籠罩在暗色裡的府門前,有一盞小小的宮燈,提著宮燈的是個女子,昏黃的燭火照在她的衣物上,灑落了滿身柔光,
慕如歸不知為何心底隱隱有些激動,這是他從未體會的。
他大力掀了簾子跨步下了馬車,連管家準備的墩子都沒用,腳下生風往那一片燈火走去。在踏上台階時,他想起什麼,生生忍了向前的衝動,緩下了步子,慢慢的,走向祝卿若。
他該向她道歉的。
為他這些年的忽視而道歉。
慕如歸走過去時這樣想著,等會兒該怎麼開口呢?
就快走到了,慕如歸略揚起唇,露了個溫和的笑容,“卿...”他的聲音在看見持燈人麵容時生生斷在喉嚨裡。
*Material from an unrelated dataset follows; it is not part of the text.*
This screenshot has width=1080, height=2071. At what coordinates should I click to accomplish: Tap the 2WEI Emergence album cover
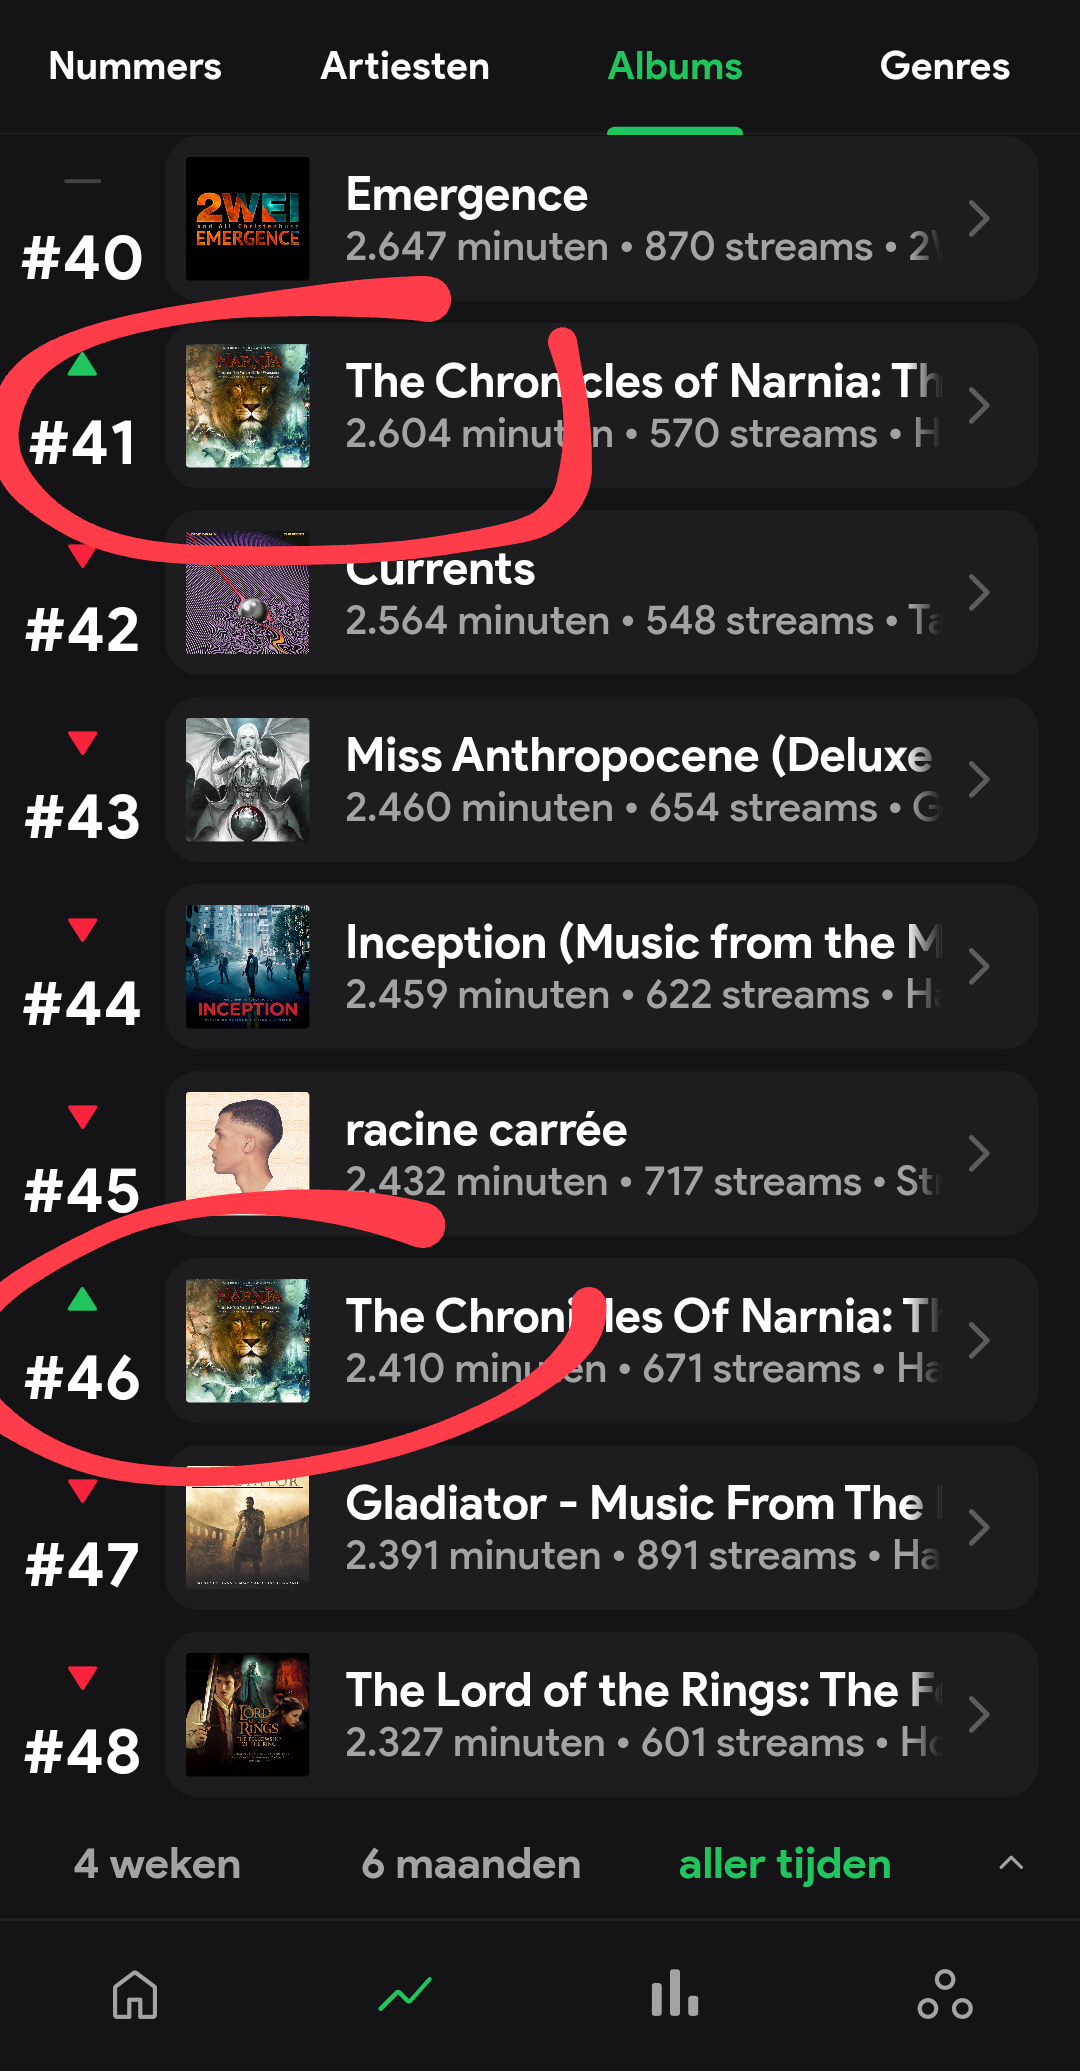(248, 218)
麵前赫然站著一個眼熟的丫鬟,柳眉鳳眼,下巴尖俏,身材圓潤風流。
不是祝卿若。
慕如歸臉色沉了下來。
小淇終於等到了國師回府,她剛想開口寒暄,就見剛剛在柔和的燈光下還顯得溫柔的國師忽地斂了那股溫潤,周身霎時間覆上一層冰霜,陰沉的臉色令她的話堵在了嘴邊。
“國...”
慕如歸揮開袖子,繞過小淇便往門裡走去,在跨過門檻時,他忽然停下,冷漠道:“府內亥時後不許燃燭火,破壞家法,自去佛堂守三夜。”
說完,他便徑直離去,衣袖翩飛間帶起一片微風,冷冰冰劃過去,沉默得仿佛昭示了主人的心情。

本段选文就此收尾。